Last week, I wrote about the 6th Circuit’s decision in the muni broadband caseTN v. FCC. I mentioned in passing that the opinion pretty much keeps the status quo. Then I found from a reader about Pinetop, N.C.

 

As reported here and here, Greenlight, the muni provider of Wilson, N.C., took advantage of the FCC’s 2015 Order and began offering gigabit broadband in Pinetop, population 1400. Pinetop lies in Edgecomb County, next door to Wilson County. Under the 2010 N.C. anti-muni law, Greenlight could serve anyone in Wilson County but not go outside Wilson County to neighboring Edgecomb  County. But Wilson decided to take a shot and honor Pintetop’s request to provide service (Greenlight already provides electric service in Pinetop as a muni electric provider, so it wasn’t much of a leap).

 

The legal situation on this is now somewhat complicated.

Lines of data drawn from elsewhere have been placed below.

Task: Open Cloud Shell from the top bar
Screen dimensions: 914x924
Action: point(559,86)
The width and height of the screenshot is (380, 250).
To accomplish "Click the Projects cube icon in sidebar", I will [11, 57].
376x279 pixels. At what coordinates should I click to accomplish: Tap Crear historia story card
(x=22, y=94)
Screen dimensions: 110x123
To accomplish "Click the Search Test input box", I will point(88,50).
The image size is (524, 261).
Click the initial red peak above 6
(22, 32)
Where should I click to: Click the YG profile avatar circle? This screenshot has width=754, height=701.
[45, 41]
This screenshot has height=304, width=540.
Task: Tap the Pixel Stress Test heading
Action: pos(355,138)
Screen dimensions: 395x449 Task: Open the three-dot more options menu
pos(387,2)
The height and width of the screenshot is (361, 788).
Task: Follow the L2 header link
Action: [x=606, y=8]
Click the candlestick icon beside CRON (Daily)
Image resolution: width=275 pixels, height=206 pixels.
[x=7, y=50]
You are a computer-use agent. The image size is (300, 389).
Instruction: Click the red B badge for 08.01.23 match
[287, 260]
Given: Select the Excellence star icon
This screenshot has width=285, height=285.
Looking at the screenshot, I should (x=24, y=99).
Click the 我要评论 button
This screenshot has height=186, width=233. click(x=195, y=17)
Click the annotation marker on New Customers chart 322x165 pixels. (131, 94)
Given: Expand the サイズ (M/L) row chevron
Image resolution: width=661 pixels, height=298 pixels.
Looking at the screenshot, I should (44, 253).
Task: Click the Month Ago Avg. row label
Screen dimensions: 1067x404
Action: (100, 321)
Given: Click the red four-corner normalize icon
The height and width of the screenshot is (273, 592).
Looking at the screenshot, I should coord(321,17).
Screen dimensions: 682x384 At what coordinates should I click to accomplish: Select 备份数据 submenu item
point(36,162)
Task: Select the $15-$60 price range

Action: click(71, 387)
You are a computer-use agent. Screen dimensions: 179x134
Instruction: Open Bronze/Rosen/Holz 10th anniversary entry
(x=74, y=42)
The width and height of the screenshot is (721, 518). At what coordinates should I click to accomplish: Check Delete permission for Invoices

The 6th Cir. had not stayed the FCC’s preemption order in 2015, so it was totally legal for Greenlight to offer service. What is unclear now is how to read NC law now that it is “un-preempted” by the Sixth Circuit overturning the FCC. I admit I have no idea how to even begin to answer this question.

 

But it’s not an abstract legal question. The availability of broadband in Pinetop matters a great deal to the people of Pinetop.

 

Stay tuned . . . .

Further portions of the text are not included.